Fast forward 2½ months, and most OGC staff “had left voluntarily after… Trump took office and moved rapidly to pull the United States out of international climate talks,” the Washington Post writes. But “nearly a dozen people who remained on staff were fired Friday, and the office will be shuttered as part of the wider downsizing of the department, the people familiar with the firings said.”
The move already has Americans who see value in their country’s role in international climate diplomacy looking ahead to what’s next. “He will eventually leave. And at that point we have an opportunity to remake, to redo, to reset,” said Dan Reifsnyder, who led OGC as its founding director from 1989 to 2006. “How can we repair the damage, and how can we set a new agenda?”
But even assuming a constructive U.S. presence in future climate talks, “the U.S. has sort of vacated the room” for the foreseeable future, veteran COP watcher Alden Meyer, a senior associate at the E3G think tank, told the Post.
“Without the office in place, there’s not a focal point for the organization of U.S. climate diplomacy, but that seems to be the point, right?” Meyer said. “To not have the U.S. engaging in climate diplomacy seems to be the policy goal of the administration.”
But that doesn’t mean Canada or other countries can walk back their climate commitments, says David Crane, former economics editor at the Toronto Star, in a post for The Hill Times.

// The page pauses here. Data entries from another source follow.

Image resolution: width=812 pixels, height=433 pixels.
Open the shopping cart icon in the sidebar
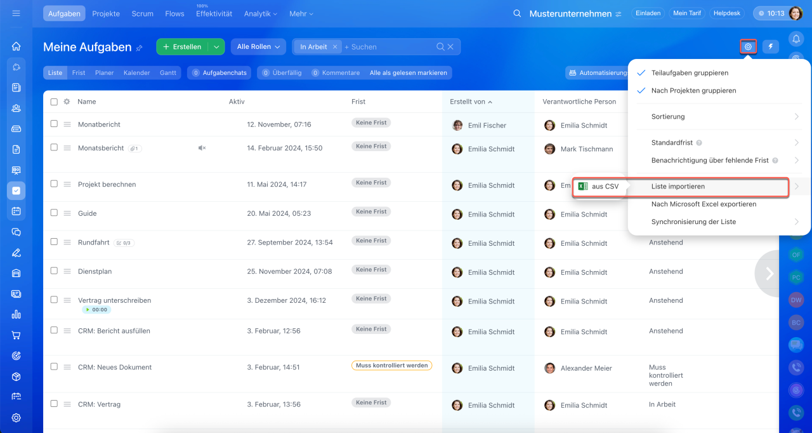(x=16, y=335)
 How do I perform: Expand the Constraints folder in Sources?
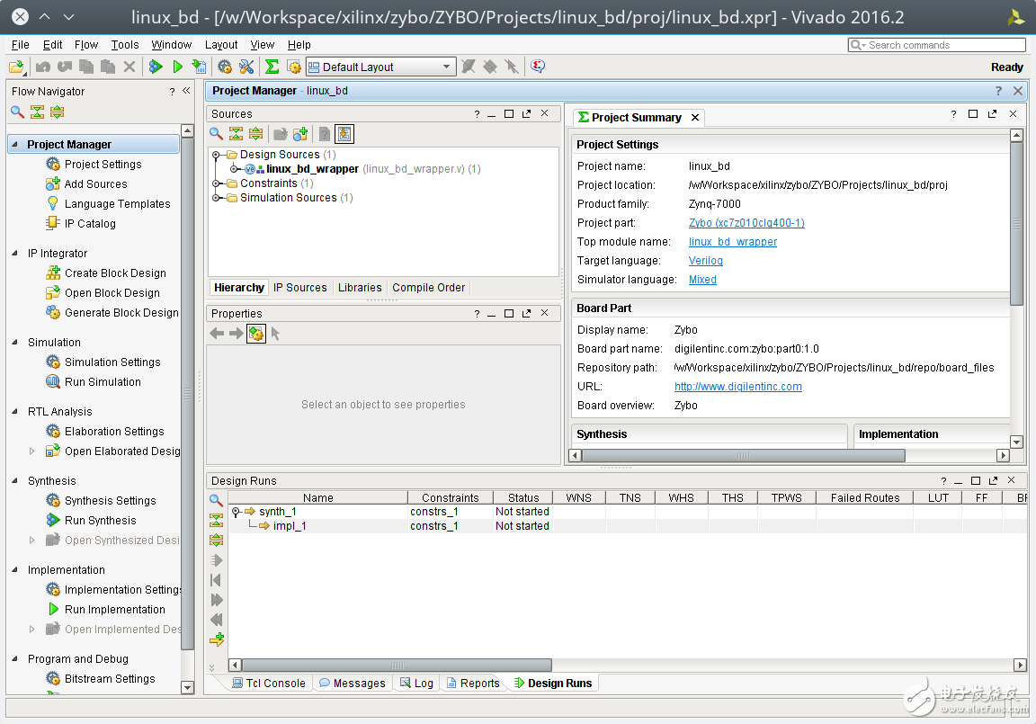pyautogui.click(x=217, y=183)
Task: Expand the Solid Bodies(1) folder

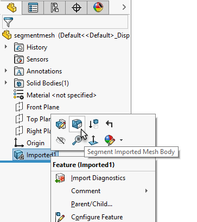Action: (6, 83)
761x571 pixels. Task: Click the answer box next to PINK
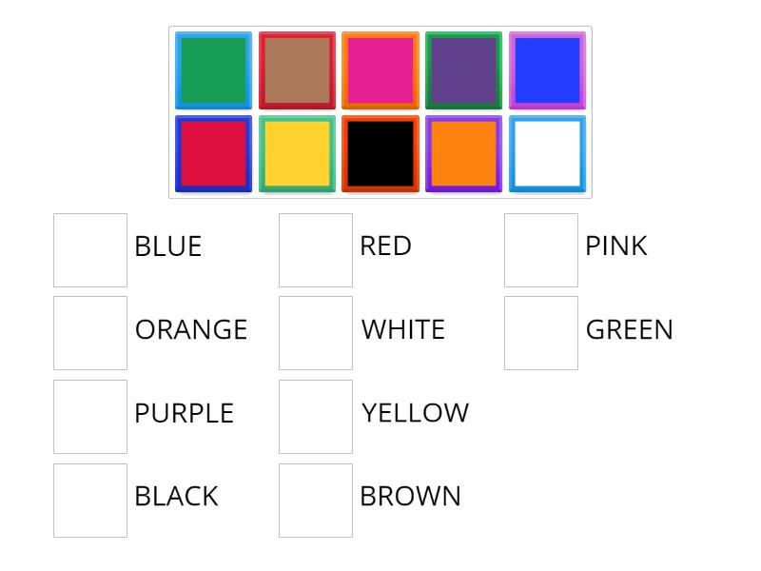tap(540, 246)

“When the history of this era is written, it will be the Trump administration’s reckless undermining of urgent global efforts to address climate change that will stand out as one of its greatest failings,” Crane writes. At some point, “the U.S. will again become a ‘responsible stakeholder’. But in the meantime, its failure to assume responsibility is no excuse for Canada or any other country to slack off. The climate challenge cannot be put off to tomorrow. It is an urgent challenge for today.”